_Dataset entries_
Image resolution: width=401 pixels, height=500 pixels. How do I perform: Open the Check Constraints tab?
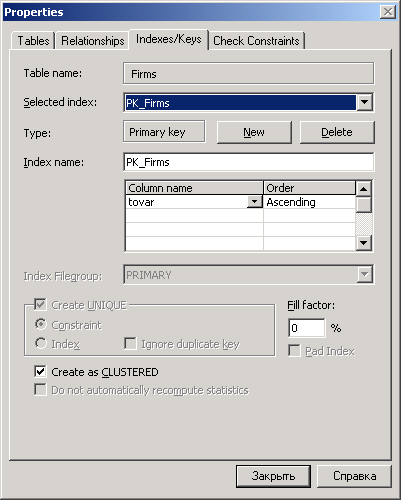point(256,41)
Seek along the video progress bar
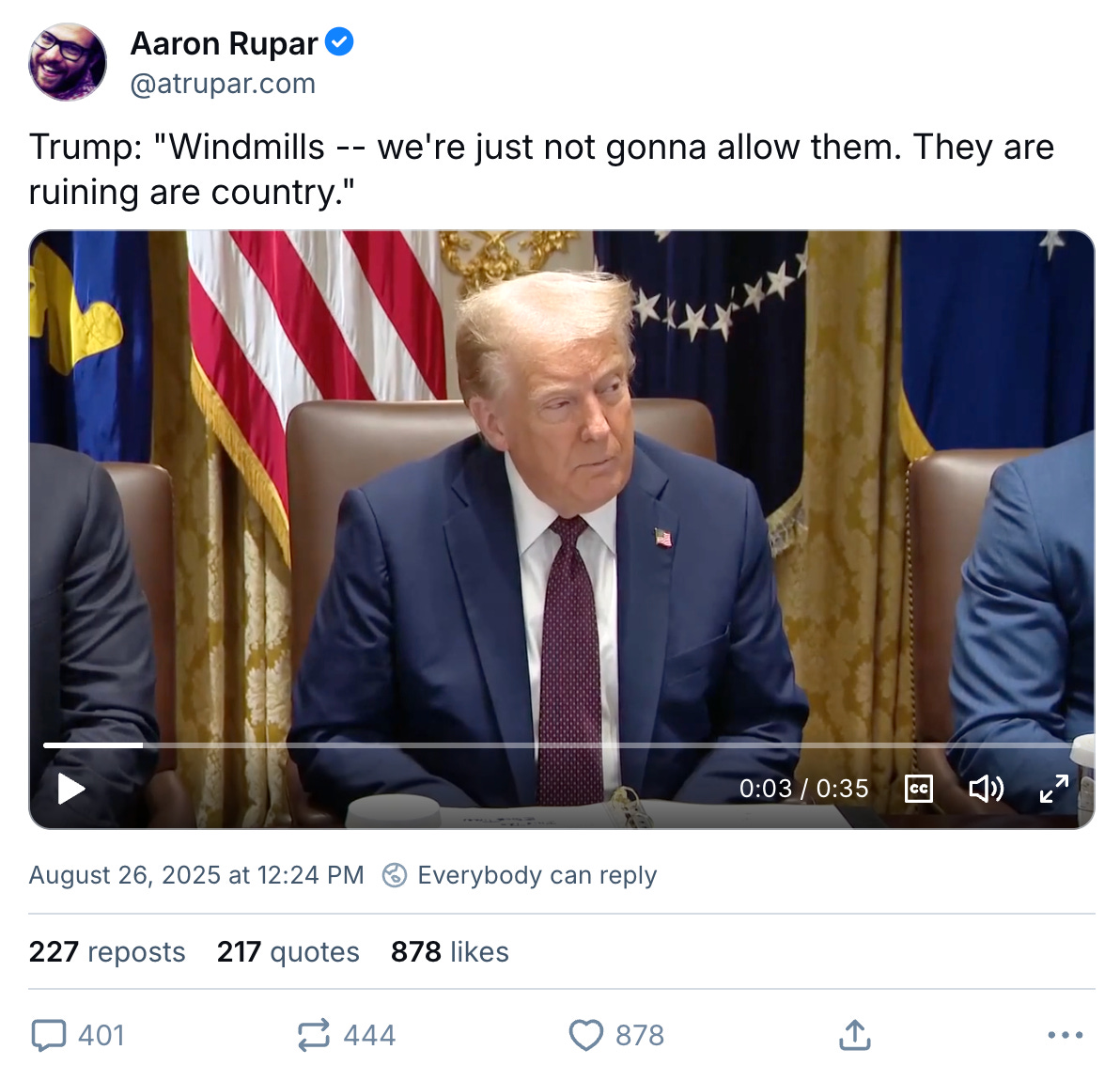The height and width of the screenshot is (1081, 1120). click(x=558, y=745)
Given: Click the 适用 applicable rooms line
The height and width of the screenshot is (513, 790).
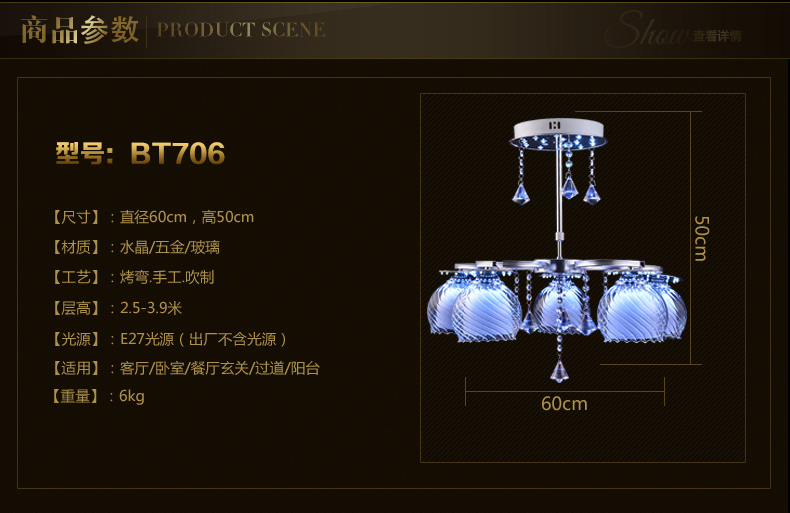Looking at the screenshot, I should click(x=184, y=368).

_Try it_
Each line from the one holding "Seek along the video progress bar" to the end of the records above must be copied exactly; the pictures must not be copied.

_Solution to the exercise_
Seek along the video progress bar
The height and width of the screenshot is (1081, 1120). click(x=558, y=745)
Given: Click the 适用 applicable rooms line
The height and width of the screenshot is (513, 790).
Looking at the screenshot, I should click(x=184, y=368).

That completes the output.